== Work to be completed ==
Copy the following rows line for line, without changing anything.

== Materials provided ==
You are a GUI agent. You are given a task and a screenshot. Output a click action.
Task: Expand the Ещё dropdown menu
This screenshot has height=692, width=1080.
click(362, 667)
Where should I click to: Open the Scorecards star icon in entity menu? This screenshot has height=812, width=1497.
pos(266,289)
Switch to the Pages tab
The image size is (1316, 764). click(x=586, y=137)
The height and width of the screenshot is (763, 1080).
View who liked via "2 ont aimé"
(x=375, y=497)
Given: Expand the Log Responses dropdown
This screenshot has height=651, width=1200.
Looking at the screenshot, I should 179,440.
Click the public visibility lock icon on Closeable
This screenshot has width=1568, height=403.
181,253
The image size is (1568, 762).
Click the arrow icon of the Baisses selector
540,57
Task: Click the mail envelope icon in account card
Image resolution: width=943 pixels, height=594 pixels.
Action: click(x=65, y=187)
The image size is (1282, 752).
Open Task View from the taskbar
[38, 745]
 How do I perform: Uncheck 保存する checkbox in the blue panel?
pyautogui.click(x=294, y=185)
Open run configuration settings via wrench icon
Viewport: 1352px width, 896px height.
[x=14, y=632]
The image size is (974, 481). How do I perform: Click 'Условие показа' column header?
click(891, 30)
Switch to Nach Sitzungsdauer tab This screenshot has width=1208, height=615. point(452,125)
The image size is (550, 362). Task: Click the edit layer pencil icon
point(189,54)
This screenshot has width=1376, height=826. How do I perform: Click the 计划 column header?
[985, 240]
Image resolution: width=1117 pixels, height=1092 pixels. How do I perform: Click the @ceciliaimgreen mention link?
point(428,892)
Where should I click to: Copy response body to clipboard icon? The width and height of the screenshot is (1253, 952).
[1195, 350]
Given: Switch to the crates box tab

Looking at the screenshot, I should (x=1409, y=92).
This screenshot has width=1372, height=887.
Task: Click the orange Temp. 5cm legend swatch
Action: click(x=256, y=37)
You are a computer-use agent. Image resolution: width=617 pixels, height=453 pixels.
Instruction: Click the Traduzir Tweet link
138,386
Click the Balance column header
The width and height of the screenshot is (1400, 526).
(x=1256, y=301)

== Correct answer ==
You are a GUI agent. You are given a task and a screenshot. Output a click action.
Task: Expand the Ещё dropdown menu
This screenshot has height=692, width=1080.
click(362, 667)
Where should I click to: Open the Scorecards star icon in entity menu? This screenshot has height=812, width=1497.
pos(266,289)
Switch to the Pages tab
The image size is (1316, 764). click(x=586, y=137)
The height and width of the screenshot is (763, 1080).
View who liked via "2 ont aimé"
(x=375, y=497)
Given: Expand the Log Responses dropdown
This screenshot has height=651, width=1200.
Looking at the screenshot, I should 179,440.
Click the public visibility lock icon on Closeable
This screenshot has width=1568, height=403.
181,253
The image size is (1568, 762).
Click the arrow icon of the Baisses selector
540,57
Task: Click the mail envelope icon in account card
Image resolution: width=943 pixels, height=594 pixels.
Action: click(x=65, y=187)
The image size is (1282, 752).
Open Task View from the taskbar
[38, 745]
 How do I perform: Uncheck 保存する checkbox in the blue panel?
pyautogui.click(x=294, y=185)
Open run configuration settings via wrench icon
Viewport: 1352px width, 896px height.
[x=14, y=632]
The image size is (974, 481). How do I perform: Click 'Условие показа' column header?
click(891, 30)
Switch to Nach Sitzungsdauer tab This screenshot has width=1208, height=615. point(452,125)
The image size is (550, 362). Task: Click the edit layer pencil icon
point(189,54)
This screenshot has width=1376, height=826. How do I perform: Click the 计划 column header?
[985, 240]
Image resolution: width=1117 pixels, height=1092 pixels. How do I perform: Click the @ceciliaimgreen mention link?
point(428,892)
Where should I click to: Copy response body to clipboard icon? The width and height of the screenshot is (1253, 952).
[1195, 350]
Given: Switch to the crates box tab

Looking at the screenshot, I should (x=1409, y=92).
This screenshot has width=1372, height=887.
Task: Click the orange Temp. 5cm legend swatch
Action: click(x=256, y=37)
You are a computer-use agent. Image resolution: width=617 pixels, height=453 pixels.
Instruction: Click the Traduzir Tweet link
138,386
Click the Balance column header
The width and height of the screenshot is (1400, 526).
(x=1256, y=301)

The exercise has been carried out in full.